- [Exercise description]
Quote the lines below from the one containing "This screenshot has height=952, width=1266." to the final line, both ends included; exclude the pictures.

[Stored data]
--- START ---
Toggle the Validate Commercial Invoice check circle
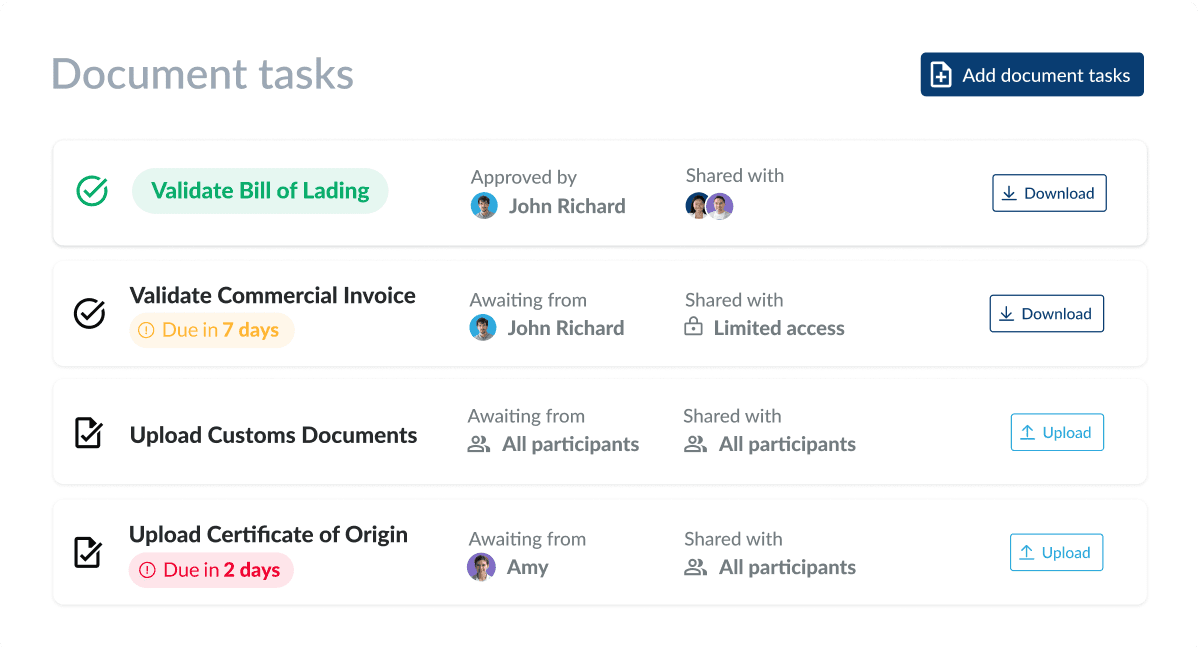click(x=89, y=313)
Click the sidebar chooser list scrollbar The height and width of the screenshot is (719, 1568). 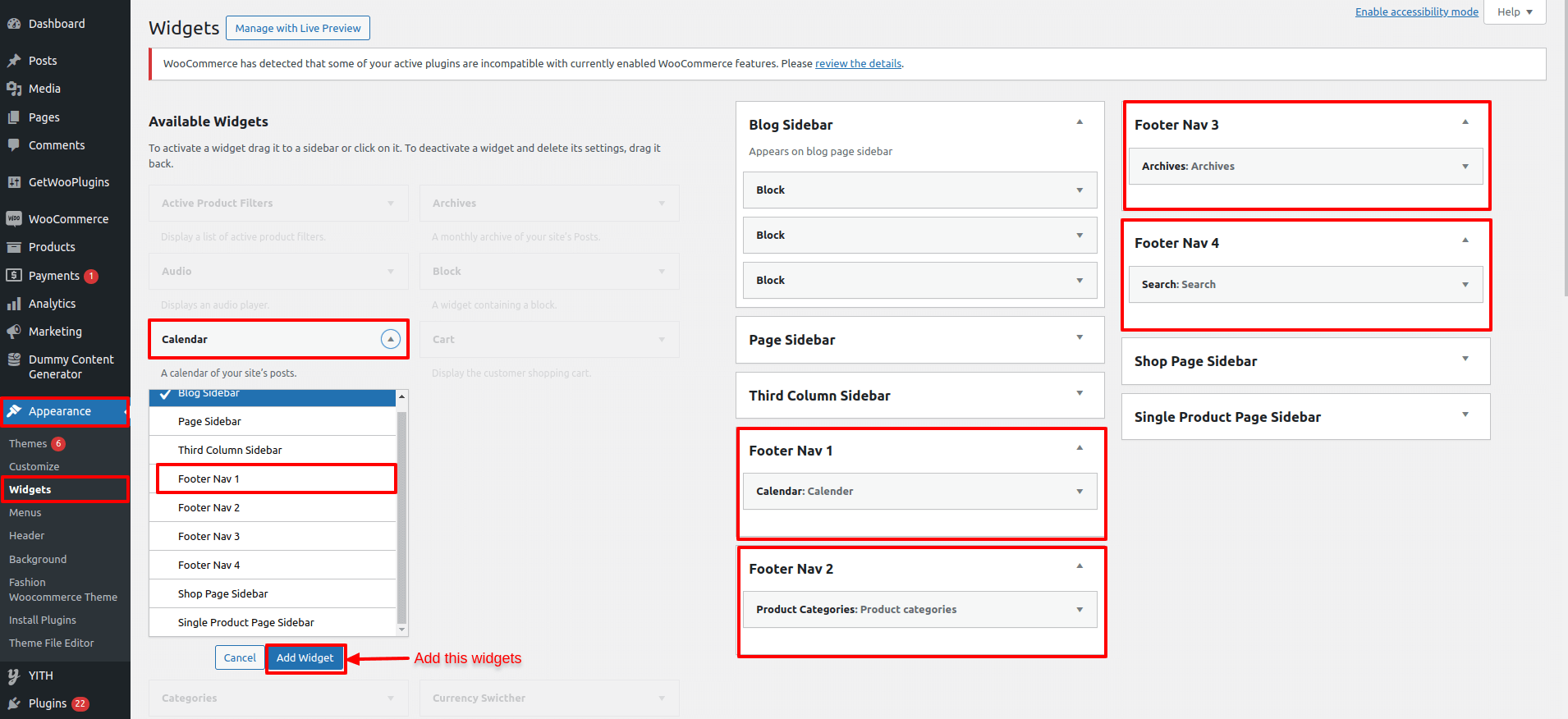click(401, 517)
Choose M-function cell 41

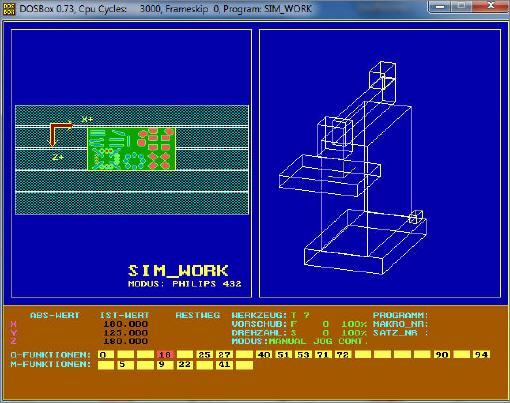(224, 365)
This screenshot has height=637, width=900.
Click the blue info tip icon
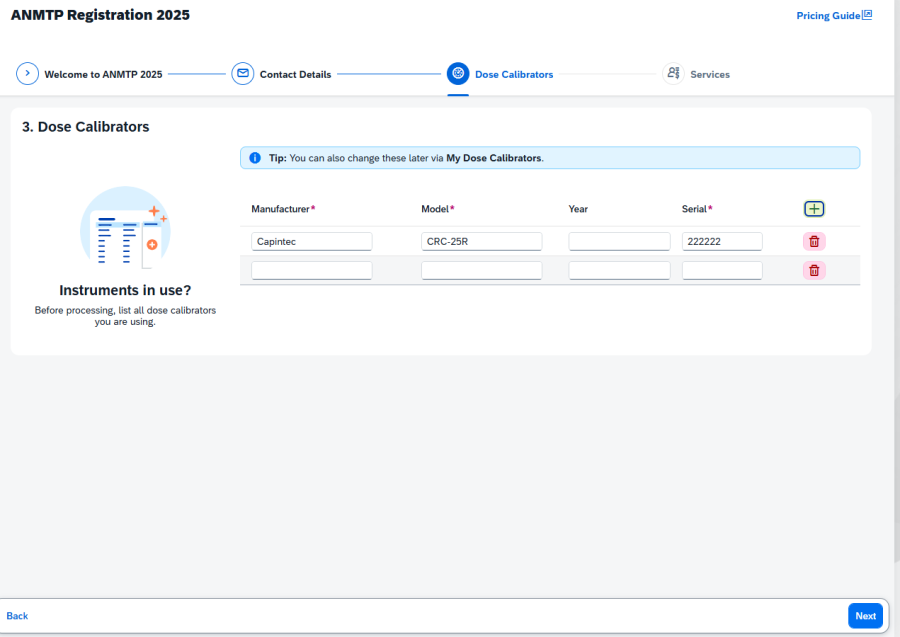point(255,158)
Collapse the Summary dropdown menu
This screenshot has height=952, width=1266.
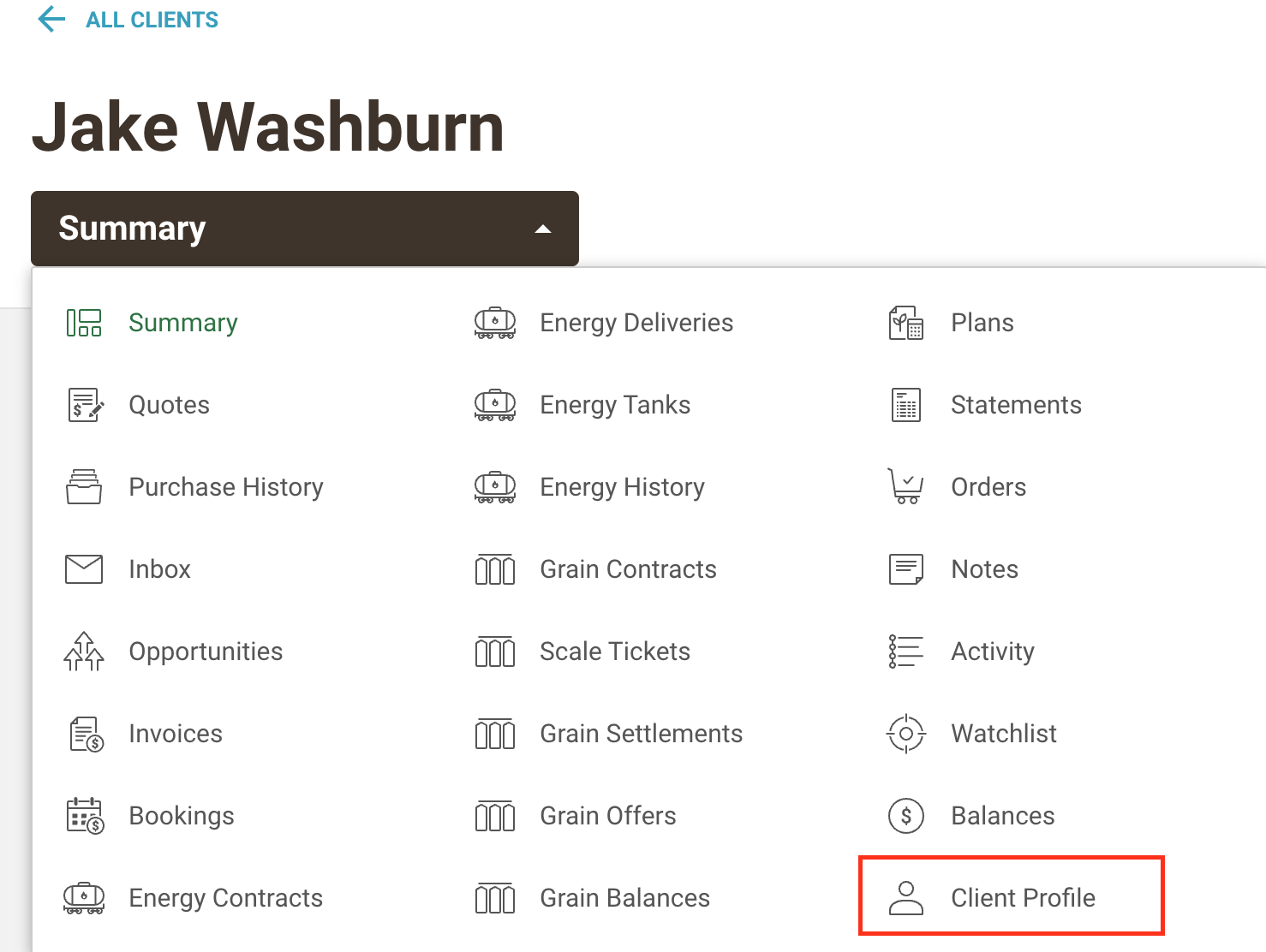point(305,229)
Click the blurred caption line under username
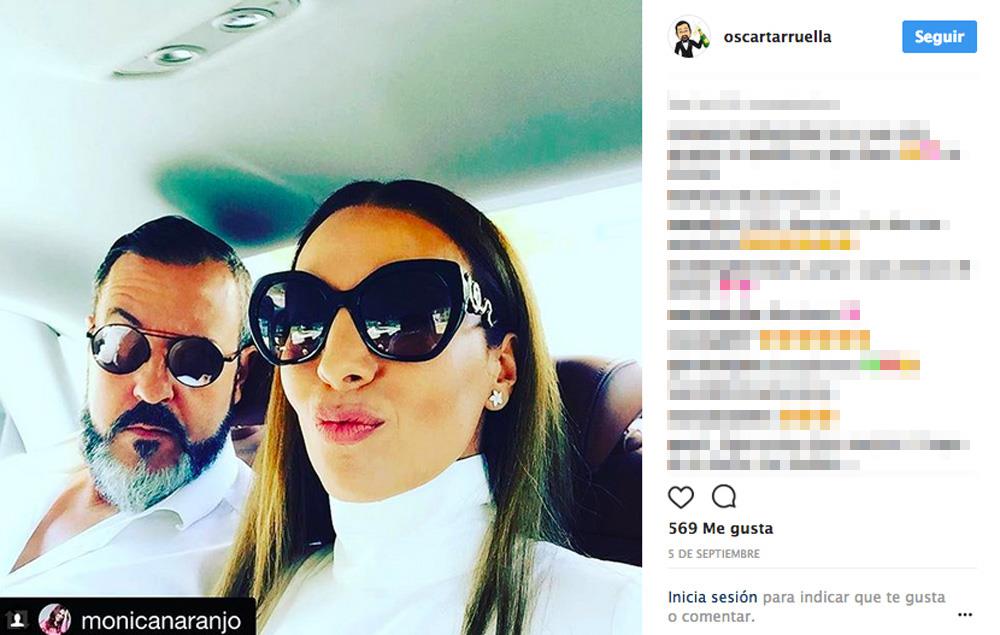Viewport: 1000px width, 635px height. 753,103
--- END ---
- [Solution for this task]
This screenshot has height=952, width=1266.
point(305,229)
Click the blurred caption line under username
Viewport: 1000px width, 635px height. 753,103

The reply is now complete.